Data entries
+ + + + + + +

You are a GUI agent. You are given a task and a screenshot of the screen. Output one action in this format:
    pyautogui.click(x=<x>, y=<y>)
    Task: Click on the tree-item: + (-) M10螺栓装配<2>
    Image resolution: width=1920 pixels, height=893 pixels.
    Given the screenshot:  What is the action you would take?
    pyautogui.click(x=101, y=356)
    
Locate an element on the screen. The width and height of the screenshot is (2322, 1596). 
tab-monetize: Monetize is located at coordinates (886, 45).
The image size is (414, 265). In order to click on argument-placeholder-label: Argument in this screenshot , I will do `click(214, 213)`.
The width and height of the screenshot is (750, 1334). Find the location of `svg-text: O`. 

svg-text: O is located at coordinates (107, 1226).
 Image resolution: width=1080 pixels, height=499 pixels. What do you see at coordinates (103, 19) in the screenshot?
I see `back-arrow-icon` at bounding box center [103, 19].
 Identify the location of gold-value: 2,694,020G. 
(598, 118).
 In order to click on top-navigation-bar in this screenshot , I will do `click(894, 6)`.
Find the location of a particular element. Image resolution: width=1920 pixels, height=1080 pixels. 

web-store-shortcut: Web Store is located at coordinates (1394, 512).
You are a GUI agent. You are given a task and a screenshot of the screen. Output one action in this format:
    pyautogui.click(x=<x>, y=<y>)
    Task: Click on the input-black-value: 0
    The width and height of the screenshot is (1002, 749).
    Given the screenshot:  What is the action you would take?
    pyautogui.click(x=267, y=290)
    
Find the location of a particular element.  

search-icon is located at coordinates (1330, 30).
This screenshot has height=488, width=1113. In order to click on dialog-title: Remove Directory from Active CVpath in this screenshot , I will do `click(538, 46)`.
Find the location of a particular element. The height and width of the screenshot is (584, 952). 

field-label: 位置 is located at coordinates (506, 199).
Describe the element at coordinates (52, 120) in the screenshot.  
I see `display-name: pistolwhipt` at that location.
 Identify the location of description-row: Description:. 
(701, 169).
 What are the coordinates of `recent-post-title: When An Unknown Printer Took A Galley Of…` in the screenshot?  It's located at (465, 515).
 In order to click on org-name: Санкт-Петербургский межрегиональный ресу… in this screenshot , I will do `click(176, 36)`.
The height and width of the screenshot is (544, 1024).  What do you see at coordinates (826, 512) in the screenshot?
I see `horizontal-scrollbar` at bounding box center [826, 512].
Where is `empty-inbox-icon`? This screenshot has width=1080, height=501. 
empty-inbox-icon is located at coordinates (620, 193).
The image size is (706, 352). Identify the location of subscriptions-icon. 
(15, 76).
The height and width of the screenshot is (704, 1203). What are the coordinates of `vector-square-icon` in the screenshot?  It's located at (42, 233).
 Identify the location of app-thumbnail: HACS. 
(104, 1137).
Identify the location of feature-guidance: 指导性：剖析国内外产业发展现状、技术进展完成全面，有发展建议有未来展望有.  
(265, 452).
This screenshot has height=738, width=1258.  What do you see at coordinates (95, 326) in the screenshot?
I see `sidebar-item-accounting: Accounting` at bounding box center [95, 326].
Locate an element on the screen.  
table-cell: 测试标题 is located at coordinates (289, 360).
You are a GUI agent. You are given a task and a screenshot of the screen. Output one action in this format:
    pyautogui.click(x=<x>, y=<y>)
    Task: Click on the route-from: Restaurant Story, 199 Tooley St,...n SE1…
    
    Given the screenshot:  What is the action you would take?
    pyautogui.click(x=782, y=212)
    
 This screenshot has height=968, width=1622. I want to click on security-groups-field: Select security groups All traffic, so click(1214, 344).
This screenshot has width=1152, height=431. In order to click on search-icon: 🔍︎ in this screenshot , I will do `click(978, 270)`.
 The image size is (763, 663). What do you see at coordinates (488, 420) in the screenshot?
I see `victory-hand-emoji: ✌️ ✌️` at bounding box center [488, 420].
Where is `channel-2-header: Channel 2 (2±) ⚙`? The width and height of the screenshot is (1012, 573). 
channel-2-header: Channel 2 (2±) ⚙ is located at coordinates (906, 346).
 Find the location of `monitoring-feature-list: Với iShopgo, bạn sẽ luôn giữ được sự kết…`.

+ + + + + + +

### Activity
Copy out, word for word, the material from its first line down to and including the line containing "pyautogui.click(x=101, y=356)".

### Answer space
You are a GUI agent. You are given a task and a screenshot of the screen. Output one action in this format:
    pyautogui.click(x=<x>, y=<y>)
    Task: Click on the tree-item: + (-) M10螺栓装配<2>
    Image resolution: width=1920 pixels, height=893 pixels.
    Given the screenshot:  What is the action you would take?
    pyautogui.click(x=101, y=356)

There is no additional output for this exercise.